The short term outcome was a heroic effort to provide documentation and examples for the workflows that could be made to work. Longer term, we put a lot of effort into writing an API standard, countless hours trying to get everyone to agree on a common approach, years of evolving the first APIs to bring them into line. All for the want of an 800lb gorilla.
What could we have done differently? If you’re going to pivot into a whole new technology or market area, find yourself a gorilla to lead the way. If you’re going down the acquisition route, do one really big acquisition rather than lots of little ones. Say “strategic” a lot. Spend so much money that you can’t afford to fail. Buy someone with the expertise and experience you’re missing. Congratulations, you’ve acquired an 800lb gorilla. Now do what it wants.

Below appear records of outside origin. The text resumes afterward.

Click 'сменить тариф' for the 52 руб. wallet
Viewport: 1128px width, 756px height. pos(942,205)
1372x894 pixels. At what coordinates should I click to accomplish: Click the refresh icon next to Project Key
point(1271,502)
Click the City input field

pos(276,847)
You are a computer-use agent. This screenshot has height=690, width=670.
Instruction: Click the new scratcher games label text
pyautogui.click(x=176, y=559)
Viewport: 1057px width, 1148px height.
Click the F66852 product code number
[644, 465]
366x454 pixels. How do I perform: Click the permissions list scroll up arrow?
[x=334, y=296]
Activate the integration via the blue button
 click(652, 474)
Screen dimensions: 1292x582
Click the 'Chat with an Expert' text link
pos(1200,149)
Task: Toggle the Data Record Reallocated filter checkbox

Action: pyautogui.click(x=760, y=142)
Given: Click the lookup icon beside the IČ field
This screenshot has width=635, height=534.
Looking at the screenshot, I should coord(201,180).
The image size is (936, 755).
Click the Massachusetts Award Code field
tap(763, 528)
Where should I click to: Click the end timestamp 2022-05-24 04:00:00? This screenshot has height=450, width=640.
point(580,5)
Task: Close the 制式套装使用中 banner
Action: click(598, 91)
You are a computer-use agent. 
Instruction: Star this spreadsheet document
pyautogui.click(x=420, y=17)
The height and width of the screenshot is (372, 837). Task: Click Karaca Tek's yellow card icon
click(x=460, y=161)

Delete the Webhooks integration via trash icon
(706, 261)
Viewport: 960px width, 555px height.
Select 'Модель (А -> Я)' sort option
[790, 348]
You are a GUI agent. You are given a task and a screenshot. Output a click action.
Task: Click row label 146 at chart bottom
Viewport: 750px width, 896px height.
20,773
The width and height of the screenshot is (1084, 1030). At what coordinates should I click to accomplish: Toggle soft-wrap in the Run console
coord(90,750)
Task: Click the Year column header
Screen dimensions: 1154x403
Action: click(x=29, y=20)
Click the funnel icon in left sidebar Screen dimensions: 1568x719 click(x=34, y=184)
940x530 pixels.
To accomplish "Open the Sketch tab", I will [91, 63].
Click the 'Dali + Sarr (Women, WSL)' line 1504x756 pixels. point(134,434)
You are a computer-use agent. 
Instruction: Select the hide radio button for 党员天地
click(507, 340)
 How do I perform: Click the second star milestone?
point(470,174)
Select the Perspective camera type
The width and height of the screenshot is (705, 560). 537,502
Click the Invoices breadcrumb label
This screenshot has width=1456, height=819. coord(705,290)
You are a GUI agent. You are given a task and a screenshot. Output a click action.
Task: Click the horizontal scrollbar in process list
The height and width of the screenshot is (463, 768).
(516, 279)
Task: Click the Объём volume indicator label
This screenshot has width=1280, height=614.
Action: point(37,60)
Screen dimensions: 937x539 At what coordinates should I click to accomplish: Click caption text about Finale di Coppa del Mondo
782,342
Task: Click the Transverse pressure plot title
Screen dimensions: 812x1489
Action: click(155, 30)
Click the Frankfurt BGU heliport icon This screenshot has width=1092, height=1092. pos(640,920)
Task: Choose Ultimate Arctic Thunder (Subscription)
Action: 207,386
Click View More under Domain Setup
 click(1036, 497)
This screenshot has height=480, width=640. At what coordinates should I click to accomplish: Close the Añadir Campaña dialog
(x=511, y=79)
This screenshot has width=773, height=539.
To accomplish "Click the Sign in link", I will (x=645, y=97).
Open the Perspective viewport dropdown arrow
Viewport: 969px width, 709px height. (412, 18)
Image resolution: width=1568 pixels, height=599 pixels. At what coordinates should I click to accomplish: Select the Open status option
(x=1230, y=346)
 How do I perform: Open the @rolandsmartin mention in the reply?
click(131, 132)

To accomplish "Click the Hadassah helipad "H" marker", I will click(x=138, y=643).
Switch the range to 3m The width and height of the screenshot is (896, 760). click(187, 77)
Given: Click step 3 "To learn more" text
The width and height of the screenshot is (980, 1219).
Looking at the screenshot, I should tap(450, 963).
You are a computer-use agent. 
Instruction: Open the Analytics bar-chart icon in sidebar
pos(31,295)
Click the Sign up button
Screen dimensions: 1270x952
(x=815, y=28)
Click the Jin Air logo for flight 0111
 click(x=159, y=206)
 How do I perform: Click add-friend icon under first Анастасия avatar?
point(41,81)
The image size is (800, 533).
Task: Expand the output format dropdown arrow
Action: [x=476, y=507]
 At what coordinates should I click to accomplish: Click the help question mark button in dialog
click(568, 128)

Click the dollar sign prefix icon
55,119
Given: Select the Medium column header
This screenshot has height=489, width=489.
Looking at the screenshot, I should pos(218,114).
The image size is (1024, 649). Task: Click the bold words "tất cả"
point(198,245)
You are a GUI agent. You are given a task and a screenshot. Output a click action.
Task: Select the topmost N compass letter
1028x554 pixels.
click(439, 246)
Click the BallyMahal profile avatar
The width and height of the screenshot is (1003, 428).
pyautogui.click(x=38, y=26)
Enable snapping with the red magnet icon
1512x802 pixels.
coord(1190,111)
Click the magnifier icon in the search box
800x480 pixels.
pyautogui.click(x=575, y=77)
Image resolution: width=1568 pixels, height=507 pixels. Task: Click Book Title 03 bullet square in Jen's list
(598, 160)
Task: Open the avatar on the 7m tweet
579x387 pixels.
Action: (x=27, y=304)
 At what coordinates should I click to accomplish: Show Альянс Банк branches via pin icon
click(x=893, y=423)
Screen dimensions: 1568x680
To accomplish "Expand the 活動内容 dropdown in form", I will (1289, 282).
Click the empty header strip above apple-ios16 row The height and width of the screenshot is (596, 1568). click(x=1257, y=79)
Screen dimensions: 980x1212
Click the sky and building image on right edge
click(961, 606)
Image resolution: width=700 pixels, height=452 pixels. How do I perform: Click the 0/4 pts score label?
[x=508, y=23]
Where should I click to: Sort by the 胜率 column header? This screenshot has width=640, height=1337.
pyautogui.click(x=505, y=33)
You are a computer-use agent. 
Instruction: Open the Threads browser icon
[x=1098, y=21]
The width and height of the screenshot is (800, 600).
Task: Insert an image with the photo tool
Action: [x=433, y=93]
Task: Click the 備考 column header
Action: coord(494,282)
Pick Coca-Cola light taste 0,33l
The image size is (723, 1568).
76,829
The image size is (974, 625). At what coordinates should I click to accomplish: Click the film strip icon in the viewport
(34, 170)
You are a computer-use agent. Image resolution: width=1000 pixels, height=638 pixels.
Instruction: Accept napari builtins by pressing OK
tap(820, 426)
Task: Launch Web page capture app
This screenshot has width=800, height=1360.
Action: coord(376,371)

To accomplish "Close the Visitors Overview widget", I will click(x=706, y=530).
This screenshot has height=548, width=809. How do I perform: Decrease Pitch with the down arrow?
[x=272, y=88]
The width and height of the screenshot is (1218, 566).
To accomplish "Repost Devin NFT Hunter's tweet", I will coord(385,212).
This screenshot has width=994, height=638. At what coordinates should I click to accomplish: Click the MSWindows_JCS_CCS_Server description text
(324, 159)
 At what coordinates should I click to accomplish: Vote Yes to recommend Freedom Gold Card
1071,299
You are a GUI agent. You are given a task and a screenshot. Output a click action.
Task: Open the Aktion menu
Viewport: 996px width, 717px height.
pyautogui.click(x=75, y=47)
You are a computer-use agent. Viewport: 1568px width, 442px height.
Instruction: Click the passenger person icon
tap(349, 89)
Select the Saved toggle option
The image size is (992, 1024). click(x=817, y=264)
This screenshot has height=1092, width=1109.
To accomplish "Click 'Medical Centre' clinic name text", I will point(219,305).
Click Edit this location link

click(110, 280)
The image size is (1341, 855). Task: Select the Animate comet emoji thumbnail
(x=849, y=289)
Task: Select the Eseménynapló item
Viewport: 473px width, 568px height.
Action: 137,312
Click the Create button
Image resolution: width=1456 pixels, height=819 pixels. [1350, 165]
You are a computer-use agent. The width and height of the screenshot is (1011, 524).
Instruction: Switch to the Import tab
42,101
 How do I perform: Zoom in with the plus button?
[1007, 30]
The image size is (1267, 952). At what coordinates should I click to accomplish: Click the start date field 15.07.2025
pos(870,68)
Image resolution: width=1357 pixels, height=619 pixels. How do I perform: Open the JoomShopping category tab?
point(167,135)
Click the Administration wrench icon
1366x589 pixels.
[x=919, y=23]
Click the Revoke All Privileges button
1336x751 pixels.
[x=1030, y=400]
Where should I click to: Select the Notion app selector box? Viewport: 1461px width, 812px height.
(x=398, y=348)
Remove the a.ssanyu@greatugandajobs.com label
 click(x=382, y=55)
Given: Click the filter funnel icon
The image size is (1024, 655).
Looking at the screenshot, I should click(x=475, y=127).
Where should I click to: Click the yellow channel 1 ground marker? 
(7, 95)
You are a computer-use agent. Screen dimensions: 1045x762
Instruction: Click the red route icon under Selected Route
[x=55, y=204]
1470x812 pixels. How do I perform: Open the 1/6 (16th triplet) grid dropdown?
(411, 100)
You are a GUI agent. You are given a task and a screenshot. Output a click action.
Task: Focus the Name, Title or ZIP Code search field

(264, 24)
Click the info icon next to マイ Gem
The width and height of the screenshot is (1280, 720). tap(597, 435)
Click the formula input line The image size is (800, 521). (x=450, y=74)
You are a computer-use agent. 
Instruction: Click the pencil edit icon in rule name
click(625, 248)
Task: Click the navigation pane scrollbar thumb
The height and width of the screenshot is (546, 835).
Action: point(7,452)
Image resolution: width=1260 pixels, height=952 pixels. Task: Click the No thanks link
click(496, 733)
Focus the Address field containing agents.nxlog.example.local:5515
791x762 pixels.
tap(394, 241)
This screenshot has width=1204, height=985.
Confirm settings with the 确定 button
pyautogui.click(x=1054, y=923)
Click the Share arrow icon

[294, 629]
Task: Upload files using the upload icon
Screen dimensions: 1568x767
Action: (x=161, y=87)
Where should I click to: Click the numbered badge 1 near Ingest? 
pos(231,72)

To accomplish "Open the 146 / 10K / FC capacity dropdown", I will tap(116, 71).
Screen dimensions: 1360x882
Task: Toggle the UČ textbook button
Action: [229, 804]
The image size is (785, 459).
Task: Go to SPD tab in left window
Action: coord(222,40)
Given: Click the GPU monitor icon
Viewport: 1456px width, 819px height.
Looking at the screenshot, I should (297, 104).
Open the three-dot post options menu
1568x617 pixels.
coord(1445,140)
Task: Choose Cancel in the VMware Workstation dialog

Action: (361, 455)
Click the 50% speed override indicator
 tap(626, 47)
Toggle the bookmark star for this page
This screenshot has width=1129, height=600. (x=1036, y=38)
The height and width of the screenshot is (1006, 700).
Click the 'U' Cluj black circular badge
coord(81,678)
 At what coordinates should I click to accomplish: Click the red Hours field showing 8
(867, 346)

If you’re building out the new capability internally, start with your existing 800lb gorilla and give them new responsibilities. You didn’t really think that 30 years of desktop product development would be replaced by new cloud products overnight, did you? For Autodesk, a great place to start would have been figuring out how the existing desktop products could have been improved by cloud connectivity. Now its more natural for AutoCAD to throw it’s weight around and set some standards.
Resentment
Is there already an 800lb gorilla in your life? Are you unhappy about it? Do you resent the way that your freedom and creativity is being stifled?
It’s natural to feel some resentment. Why do they always get what they want?
I thought the same way when I first joined Autodesk. Now I’ve come to appreciate the times when there was an 800lb gorilla in my life. Ironically, those things that people feel most strongly about, that we find hardest to align on, are usually those that matter least. It’s not important what we choose, just that we all make the same choice. Whether its API standards, or compiler version, which one we pick makes very little difference in the long term.
So, when the gorilla decides what it wants, be grateful that you’ve been saved from having to make a choice.